Farnese de Andrade, suspendu dans le temps

farnese3« L’artiste naît donc prisonnier du style, qui lui a permis de ne plus l’être du monde. »*

Plus de cinquante années de créations, commencées après la seconde guerre mondiale, donnant naissance à des dessins, gravures, peintures, illustrations. Farnese de Andrade (1926-1996). Un « vaste univers », totalement autre à celui, d’objets, d’assemblages, souvent d’éléments en bois, nous est présenté en la galeria Paulo Darzé jusque fin janvier 2011. Il s’agit de la collection particulière du galeriste, comencée il y a sept ans, formée de trente-huit pièces, d’une oeuvre qui lui est familière depuis plus de vingt ans, qu’il expose et met en vente.
L’artiste, au long des plages, dans les églises et les masures du Nordeste et dans les friches éparses du Brésil, et d’Espagne, recueillait toutes sortes de pièces.  Des éléments qu’il récupèra sur la plage de Botafogo, à Rio de Janeiro ou bien encore des ex votos de par les routes du sertão du Nordeste. Ces petites armoires, aux portes préservées nous enjoignent, par les éléments sexuels, familiaux et religieux qu’ils renferment, au seul souvenir. Tel ce Carga genética (1985). Un souvenir qui nous semble infécond, où pourtant l’artiste semble s’être emprisonné, délicieusement. Vie, sexe, mort. Comme la volonté, par la résine utilisée presque sytématiquement, de sacraliser des êtres, des saints – São Jorge – et des figures du Brésil comme les jumeaux São Cosme et São Damião. Ces boxes forms, où des poupées aux yeux de verre, des seins de bois, des fragments personnels, des images autobiographiques recouvertes de résine viennent se juxtaposer dans l’étroite maisonette religieuse à un ou plusieurs oeufs, blancs, la plupart du temps. Des limites physiques strictes, comme des récipients d’amours passés. Alors, nous serons sceptiques devant cet ensemble proposé par Paulo Darzé – qui connut personnellement l’artiste en 1987, par l’intermédiaire du critique bahianais Justino Marinho, et qui « admire surtout l’oeuvre, par son ensemble, en ses cinquante années de créations » – à cause de l' »emprisonnement » qu’il propose et érige comme forme et style. Mais Farnese construisit aussi des objets sans limites, circulaires ou rectangulaires, ouverts, tel ce superbe Autoretrato (to be or not to be) – ci-contre – ou bien encore ce très fin Homenagem a Brancusi (1978-96).  Des assemblages en grande majorité frontaux et inclus dans des oratoires, conçus pour étre pendus ou supendus, tel est d’abord la vocation des objets laissés par Farnese de Andrade. Le 15 décembre 2010, le galeriste avait déjà vendu plus de trente pour cent de sa collection.

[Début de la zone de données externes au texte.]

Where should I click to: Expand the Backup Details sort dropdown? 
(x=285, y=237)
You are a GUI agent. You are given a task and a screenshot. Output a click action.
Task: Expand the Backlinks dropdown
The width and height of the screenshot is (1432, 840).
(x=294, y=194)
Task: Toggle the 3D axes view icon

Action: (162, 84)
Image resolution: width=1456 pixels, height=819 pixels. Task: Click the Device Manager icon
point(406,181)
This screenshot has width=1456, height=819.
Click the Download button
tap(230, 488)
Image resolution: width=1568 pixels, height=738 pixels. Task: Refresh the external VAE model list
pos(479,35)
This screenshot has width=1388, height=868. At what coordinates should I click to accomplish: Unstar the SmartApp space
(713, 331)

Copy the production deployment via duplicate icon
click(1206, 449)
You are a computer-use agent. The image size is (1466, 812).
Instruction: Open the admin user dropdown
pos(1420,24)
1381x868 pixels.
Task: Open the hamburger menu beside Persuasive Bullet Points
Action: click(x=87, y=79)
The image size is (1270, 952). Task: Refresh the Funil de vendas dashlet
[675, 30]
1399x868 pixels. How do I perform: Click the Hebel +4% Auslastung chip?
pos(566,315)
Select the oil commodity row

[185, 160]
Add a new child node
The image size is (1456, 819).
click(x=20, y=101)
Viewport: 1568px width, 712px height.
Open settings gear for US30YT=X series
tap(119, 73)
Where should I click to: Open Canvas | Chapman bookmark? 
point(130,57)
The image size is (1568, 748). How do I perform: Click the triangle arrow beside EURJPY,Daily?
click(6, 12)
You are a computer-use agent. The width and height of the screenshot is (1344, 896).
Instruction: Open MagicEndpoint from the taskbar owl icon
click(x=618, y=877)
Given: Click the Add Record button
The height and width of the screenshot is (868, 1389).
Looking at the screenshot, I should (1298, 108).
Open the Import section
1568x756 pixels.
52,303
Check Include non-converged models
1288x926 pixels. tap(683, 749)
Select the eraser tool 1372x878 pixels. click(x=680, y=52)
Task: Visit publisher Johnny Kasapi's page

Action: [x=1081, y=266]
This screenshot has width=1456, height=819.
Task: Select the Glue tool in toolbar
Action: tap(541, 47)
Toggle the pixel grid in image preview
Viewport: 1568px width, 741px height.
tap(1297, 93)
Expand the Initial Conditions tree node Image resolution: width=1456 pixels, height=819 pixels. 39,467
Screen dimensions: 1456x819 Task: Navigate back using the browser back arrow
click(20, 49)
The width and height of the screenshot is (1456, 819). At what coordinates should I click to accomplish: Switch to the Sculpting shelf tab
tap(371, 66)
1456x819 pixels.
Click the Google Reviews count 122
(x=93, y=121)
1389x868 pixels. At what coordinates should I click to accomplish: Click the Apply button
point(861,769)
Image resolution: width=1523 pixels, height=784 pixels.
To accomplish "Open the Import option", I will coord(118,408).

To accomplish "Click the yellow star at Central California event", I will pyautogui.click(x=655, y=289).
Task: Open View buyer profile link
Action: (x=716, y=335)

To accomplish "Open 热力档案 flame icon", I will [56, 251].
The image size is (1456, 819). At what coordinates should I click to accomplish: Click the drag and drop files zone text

Farnese de Andrade. Du 7 décembre 2010 au 8 janvier 2011. Paulo Darzé Galeria de Arte. ouvert depuis le 7 décembre 2010. Magniffique et grand catalogue de 120 pages, avec une préface de Charles Cosac, bilingue.
farnese2Le film « Farnese » (1970), mis en scène par le critique Olívio Tavares de Araújo (meilleur court-métrage au Festival de Cinema de Brasília en1971) est inclus dans la monographie « Farnese de Andrade », editée par Cosac Naify et coordonné par Charles Cosac.
*André Malraux, in La création artistique (III), Les Voix du Silence.